A recent study conducted by YouGov set out to determine whether Brits really understand the labels on food packaging. As predicted, the results were something of a mixed bag.

Increasingly, more consumers than ever before are taking an active interest in what they buy and what they eat. Indications of quality, sustainability and responsibility on product labels are becoming deal-breakers for today’s more conscientious shopper.

But what the YouGov study found was that in spite of all this, a surprising proportion of people still do not fully understand what these labels mean. Even where certain labels are recognised by most shoppers, knowing the meaning behind them is another matter entirely.

Assumptions and Misinterpretation

For example, the British Lion mark, which commonly appears on egg boxes, was the most widely recognised of the six labels the study focused on. But while more than 80% of people said they recognised the label, fewer than 40% knew what it represented.

The Red Tractor logo was the second most widely recognised label, familiar to 74% of those it was presented to. This is a mark of quality and traceability, indicating that the product in question can be traced all the way back to its origins.

YouGov also revealed that around 70% of shoppers recognised the Fairtrade logo when presented with it. However, comparatively few were familiar with what it means for a product to qualify for Fairtrade certification. 10% believed it indicated a higher quality product, whereas 21% thought Fairtrade primarily concerned sustainability.

In reality, Fairtrade is about ensuring farmers and producers are paid a fair price for their products and services.

Meanwhile, 61% said that they were familiar with the RSPCA’s ‘Assured’ label, of which 61% knew that this was an indication of higher animal welfare standards. But what was interesting is how many of those who know this RSCPA label assumed that its presence inherently meant that the product in question was free range.
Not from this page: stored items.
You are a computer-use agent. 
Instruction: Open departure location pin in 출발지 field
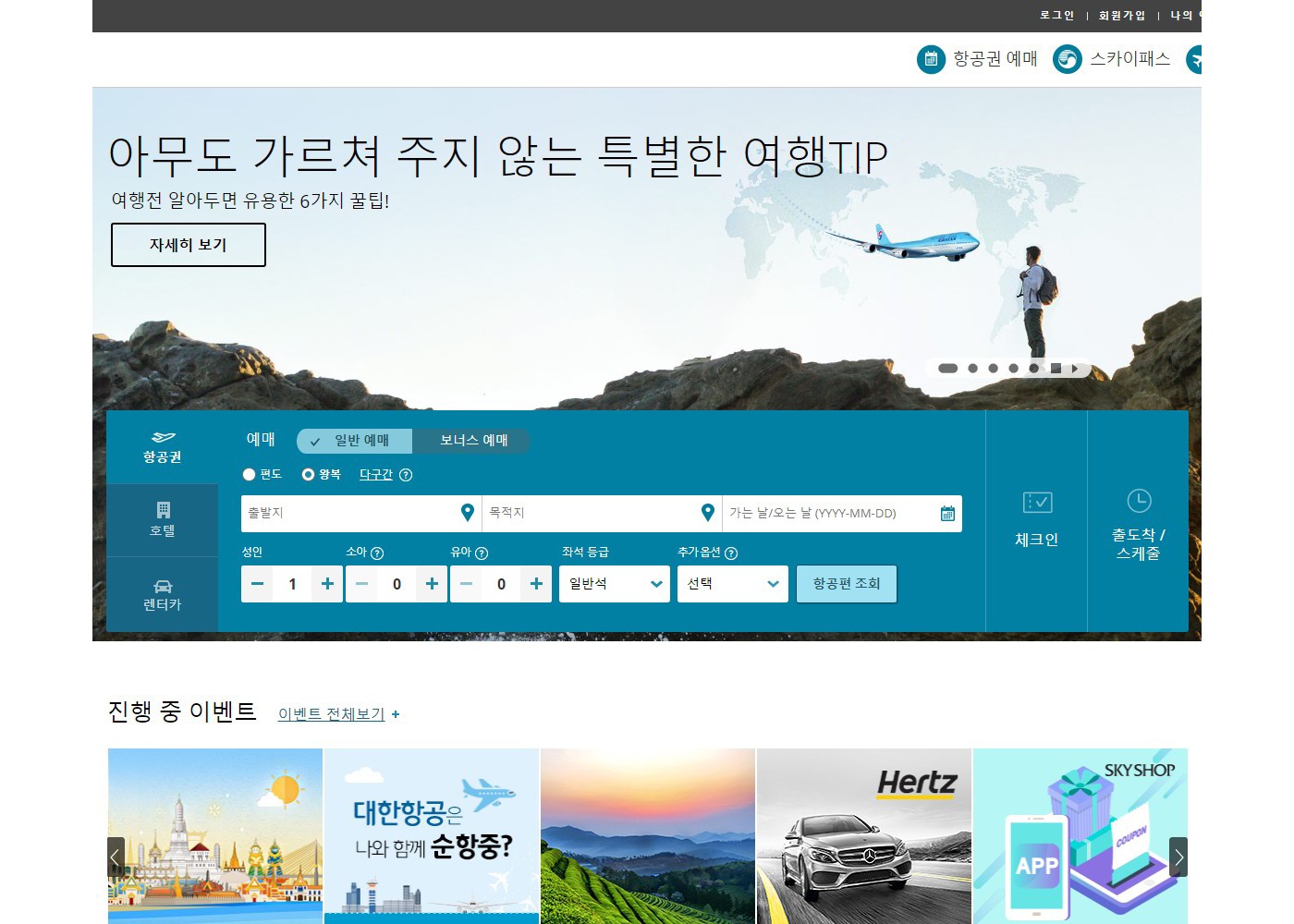468,513
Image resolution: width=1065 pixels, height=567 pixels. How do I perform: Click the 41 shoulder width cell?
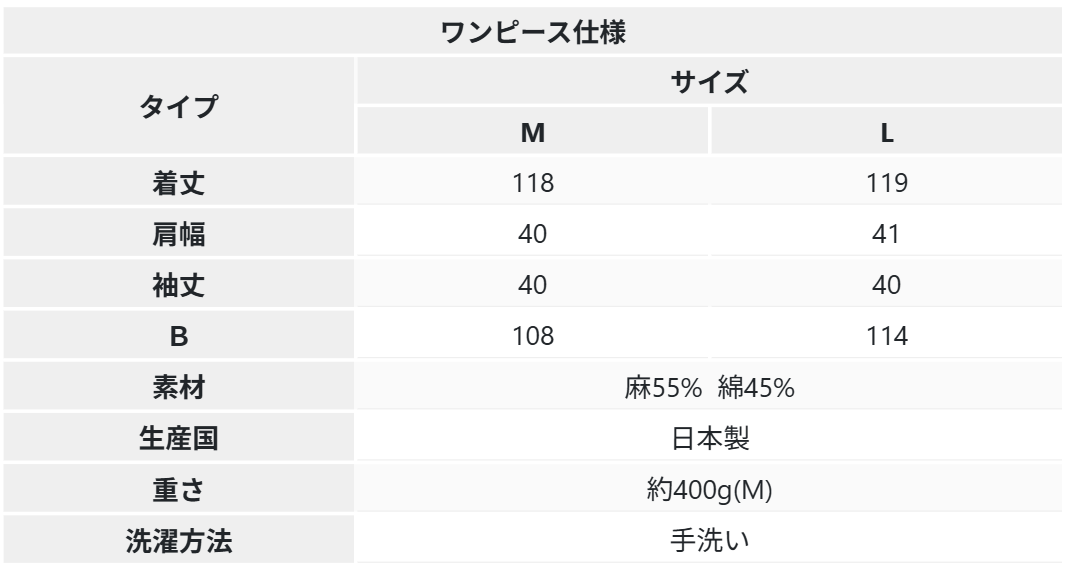point(887,234)
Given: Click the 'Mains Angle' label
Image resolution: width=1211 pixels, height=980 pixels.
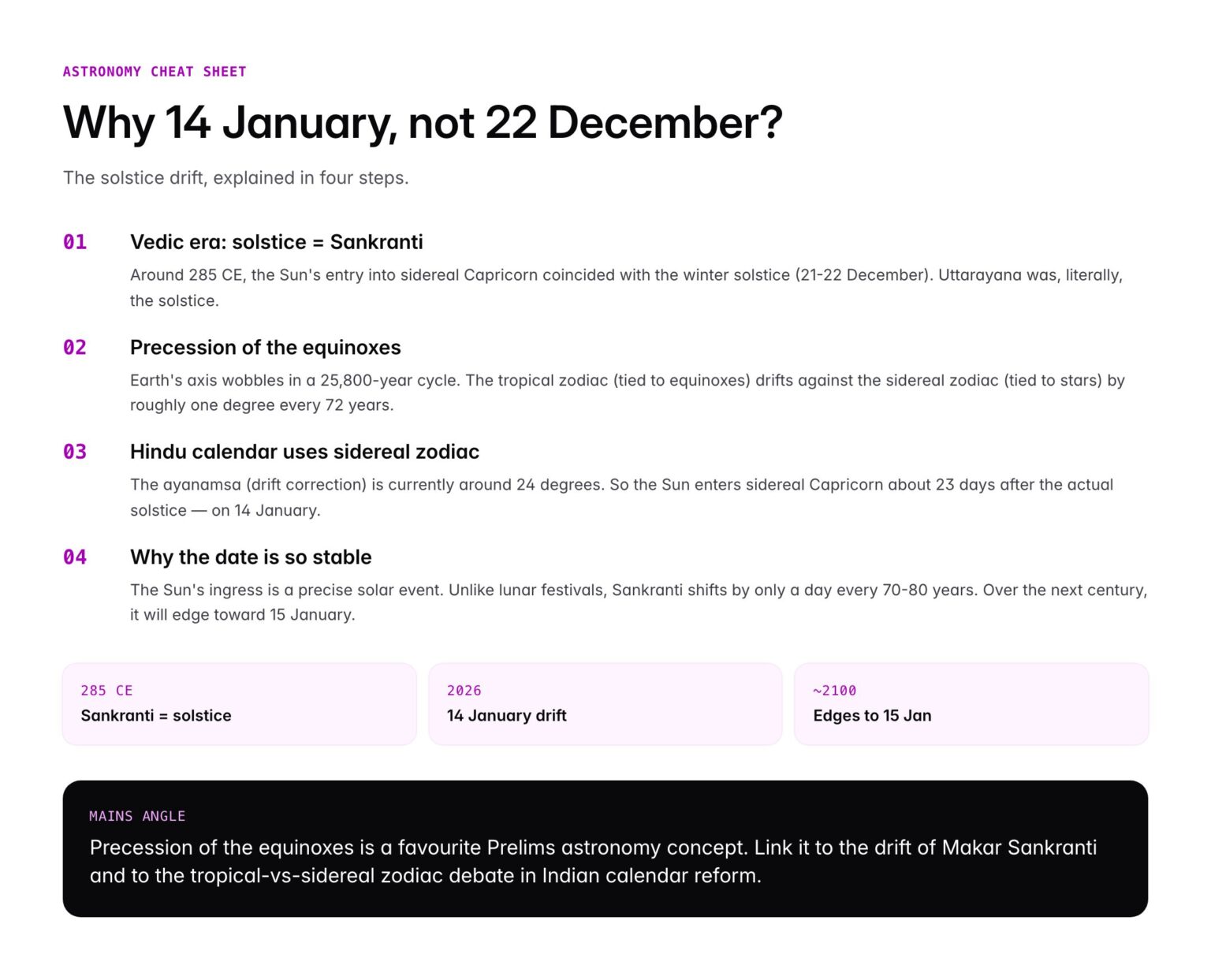Looking at the screenshot, I should pos(137,816).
As indicated on the RSPCA website, animals raised and products produced indoors can also qualify for this label, if natural daylight conditions are appropriately met.

How Labels Affect Shopping Habits

The study brings to light an interesting reality, wherein the shopping habits of millions are being influenced by labels they do not fully understand.

According to YouGov, more than 25% of Brits actively look for products with the British Lion mark and Red Tractor label, when shopping for everyday essentials. A similar proportion also look for products displaying the MSC ‘Blue Tick’, while around 18% prioritise products with the RSCPA ‘Assured’ logo.

Responsibility, sustainability and animal welfare are clearly being prioritised by more shoppers than ever before. Even so, millions are basing their shopping decisions on logos and labels they are misinterpreting.

The results of YouGov’s study therefore suggest that brands and businesses looking to present themselves as conscientious and responsible may need to increase their efforts to explain what their labels and claims to fame really mean.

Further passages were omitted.